Touch is all important to Emmi Whitehorse’s unique style. She uses her hands to smear, caress, and fine-tune the dry washes of her grounds. The actual drawing process is equally intuitive. Close-up intimacy paradoxically evokes the long vistas of the Navajo cultural and geographic journey across the unique landscape of the Dinétah, the homeland. Distance is concentrated by marks, forms, and scrawls suggesting the way sparse vegetation or moving wildlife calls attention to itself in vast spaces. Viewers can choose - as we adjust our eyesight our depth of field, to Whitehorse’s intricate ciphers - whether to read these signs of nature as either very near (“myopic",” she calls it) or very far away. Either way, the tangles of marks amount to a secret cache, a secret code.

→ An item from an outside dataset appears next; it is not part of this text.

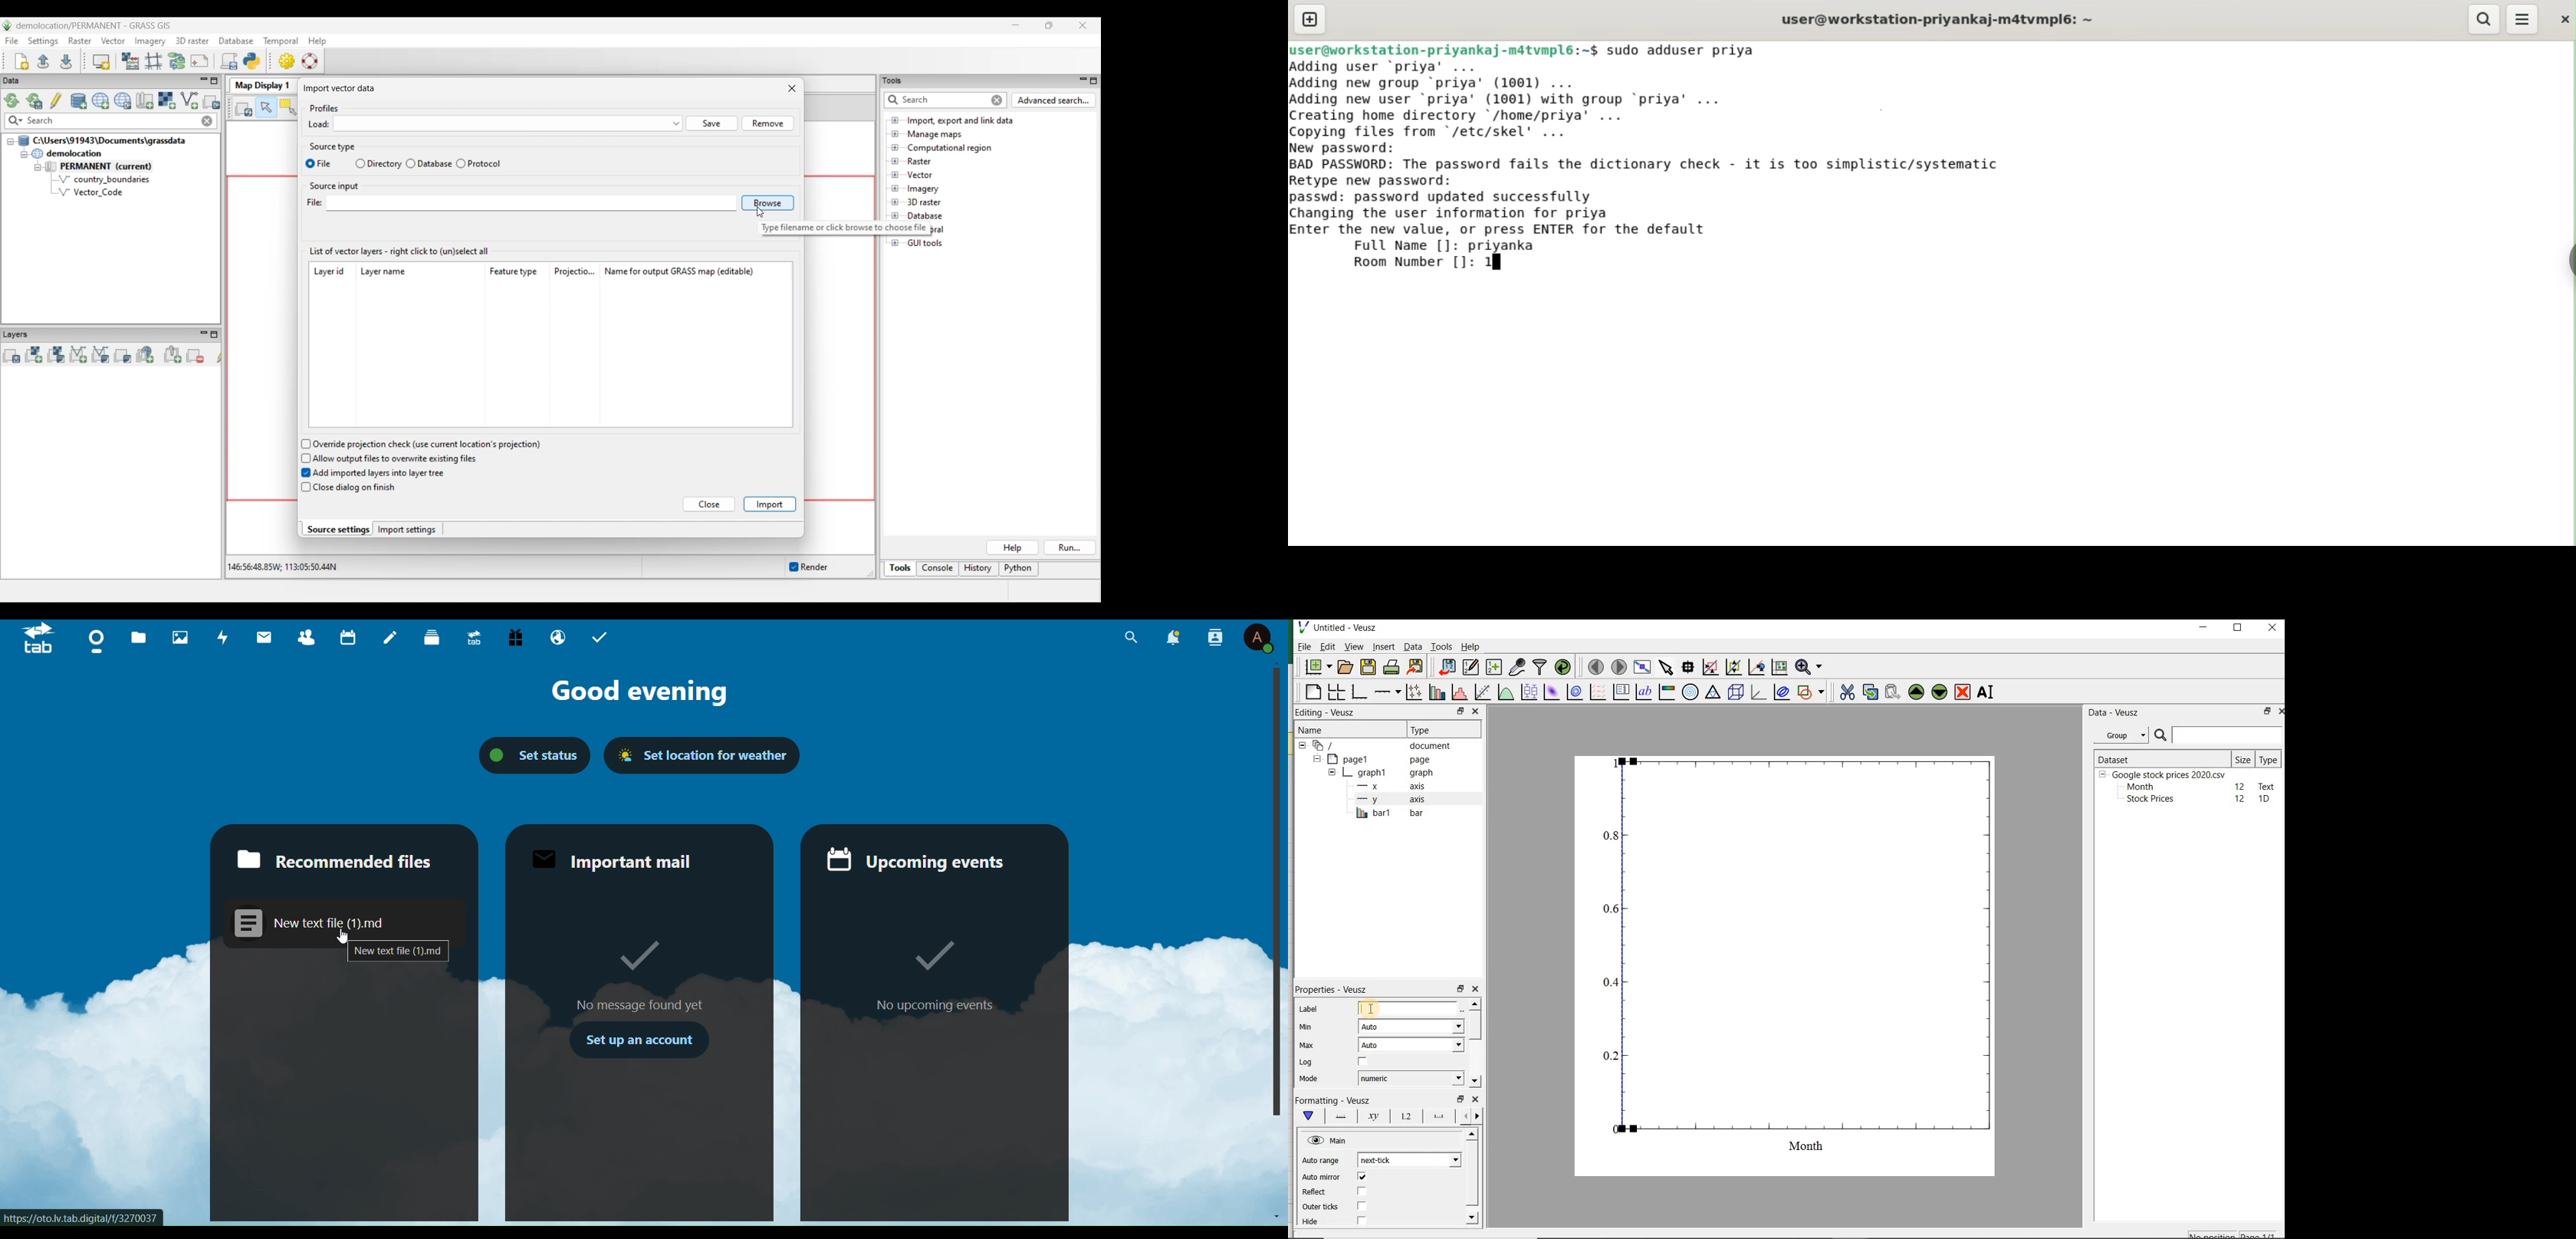  What do you see at coordinates (1732, 666) in the screenshot?
I see `click to zoom out of graph axes` at bounding box center [1732, 666].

In older works Whitehorse recalled specific plants, her father’s brands, and her grandmother’s weavings. Sharply drawn details within the landscapte around Kin’Nah’Zin’ (Standing Ruins), where she was raised, have since given way to vaguer marks and images that float to the surface of her work as though from deep under the water of consciousness; or, switching metaphors, they are vlown across the surface of the land until they come to rest on the fields of color she has prepared for them. these “puzzles” imply ambiguous meanings still drawn from very close observation of nature. “It feels like weird science, “ she says, “like working out mathematical equations… I have fun making it up.”